Gestante com esquema completo há > 5 anos → Dose de reforço (preferencialmente dTpa após 20 semanas).
Na gestação, o intervalo para reforço de tétano é reduzido para 5 anos para garantir a transferência transplacentária de anticorpos e prevenir o tétano neonatal.
A imunização materna é um pilar fundamental da assistência pré-natal. O tétano neonatal, embora raro em áreas com boa cobertura vacinal, ainda é uma preocupação de saúde pública. A recomendação de reforço após 5 anos em gestantes (em vez de 10) baseia-se na queda natural dos níveis de anticorpos circulantes que, embora suficientes para proteger a mãe, podem ser insuficientes para uma transferência placentária eficaz. Atualmente, o Ministério da Saúde do Brasil enfatiza que toda gestante deve receber uma dose de dTpa em cada gestação, independentemente do histórico vacinal prévio, para proteção contra a coqueluche neonatal.
Embora na população geral o reforço da vacina dupla adulto (dT) ocorra a cada 10 anos, na gestante o objetivo é garantir altos títulos de anticorpos IgG maternos que atravessam a placenta.

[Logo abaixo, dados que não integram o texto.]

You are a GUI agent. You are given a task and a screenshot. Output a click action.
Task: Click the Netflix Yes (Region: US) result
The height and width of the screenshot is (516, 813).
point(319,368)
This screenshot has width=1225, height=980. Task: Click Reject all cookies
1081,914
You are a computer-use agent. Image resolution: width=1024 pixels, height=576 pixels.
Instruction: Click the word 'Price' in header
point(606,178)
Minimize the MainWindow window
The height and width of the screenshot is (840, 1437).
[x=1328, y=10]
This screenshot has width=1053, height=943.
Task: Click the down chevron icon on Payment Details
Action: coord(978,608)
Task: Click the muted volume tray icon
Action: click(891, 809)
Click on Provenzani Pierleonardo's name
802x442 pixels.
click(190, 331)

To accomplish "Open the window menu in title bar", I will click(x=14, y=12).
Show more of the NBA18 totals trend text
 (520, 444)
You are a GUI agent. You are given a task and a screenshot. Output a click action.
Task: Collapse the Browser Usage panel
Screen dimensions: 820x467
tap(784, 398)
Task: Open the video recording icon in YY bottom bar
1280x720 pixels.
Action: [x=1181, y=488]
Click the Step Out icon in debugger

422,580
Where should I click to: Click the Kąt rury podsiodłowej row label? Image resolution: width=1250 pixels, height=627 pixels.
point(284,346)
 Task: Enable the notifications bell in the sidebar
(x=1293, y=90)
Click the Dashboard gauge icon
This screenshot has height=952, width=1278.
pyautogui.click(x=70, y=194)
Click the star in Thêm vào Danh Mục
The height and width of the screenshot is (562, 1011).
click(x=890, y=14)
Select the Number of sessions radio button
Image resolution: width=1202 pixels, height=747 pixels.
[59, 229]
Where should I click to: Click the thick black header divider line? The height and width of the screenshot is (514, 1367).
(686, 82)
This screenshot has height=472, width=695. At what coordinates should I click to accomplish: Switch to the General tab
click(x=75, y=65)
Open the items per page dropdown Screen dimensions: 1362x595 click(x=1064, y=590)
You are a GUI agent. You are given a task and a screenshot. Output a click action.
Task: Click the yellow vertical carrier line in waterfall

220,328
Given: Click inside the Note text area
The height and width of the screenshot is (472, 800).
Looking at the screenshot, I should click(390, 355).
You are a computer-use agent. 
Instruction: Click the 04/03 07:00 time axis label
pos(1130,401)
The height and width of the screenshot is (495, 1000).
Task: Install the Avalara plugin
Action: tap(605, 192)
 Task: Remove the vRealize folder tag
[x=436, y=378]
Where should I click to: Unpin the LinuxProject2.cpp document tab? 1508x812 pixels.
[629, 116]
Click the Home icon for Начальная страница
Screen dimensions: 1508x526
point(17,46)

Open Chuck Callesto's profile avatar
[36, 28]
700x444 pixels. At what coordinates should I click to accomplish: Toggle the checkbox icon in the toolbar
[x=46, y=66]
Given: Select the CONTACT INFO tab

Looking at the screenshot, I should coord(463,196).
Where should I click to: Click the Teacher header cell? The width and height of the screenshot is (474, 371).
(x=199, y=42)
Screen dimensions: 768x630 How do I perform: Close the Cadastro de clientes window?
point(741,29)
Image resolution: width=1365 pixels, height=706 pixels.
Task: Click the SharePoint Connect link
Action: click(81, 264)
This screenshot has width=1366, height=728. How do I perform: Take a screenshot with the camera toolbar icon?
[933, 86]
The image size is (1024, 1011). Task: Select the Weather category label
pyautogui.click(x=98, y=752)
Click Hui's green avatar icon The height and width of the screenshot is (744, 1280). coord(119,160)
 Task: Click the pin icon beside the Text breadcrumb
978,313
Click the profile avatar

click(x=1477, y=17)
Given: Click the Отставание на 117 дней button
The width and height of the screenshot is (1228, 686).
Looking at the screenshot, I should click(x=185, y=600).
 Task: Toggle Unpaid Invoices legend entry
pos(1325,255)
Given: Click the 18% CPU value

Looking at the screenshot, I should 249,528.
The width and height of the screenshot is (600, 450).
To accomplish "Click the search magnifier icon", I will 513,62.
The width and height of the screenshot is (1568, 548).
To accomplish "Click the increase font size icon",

Isso confere imunidade passiva ao feto, protegendo-o contra o tétano neonatal nos primeiros meses de vida, período em que ele ainda não completou seu próprio esquema vacinal.
A vacina dTpa (difteria, tétano e coqueluche acelular) é obrigatória em todas as gestações a partir da 20ª semana. Mesmo que a mulher tenha o esquema de tétano em dia, a dose de dTpa visa especificamente a proteção do lactente contra a coqueluche, uma doença potencialmente fatal em recém-nascidos, através da transferência de anticorpos maternos.
Se a gestante não possui esquema vacinal prévio, deve-se iniciar o esquema de 3 doses. Geralmente utiliza-se duas doses de dT e uma dose de dTpa, respeitando os intervalos mínimos (30 a 60 dias entre as doses), garantindo que a dose de dTpa seja aplicada após a 20ª semana de gestação.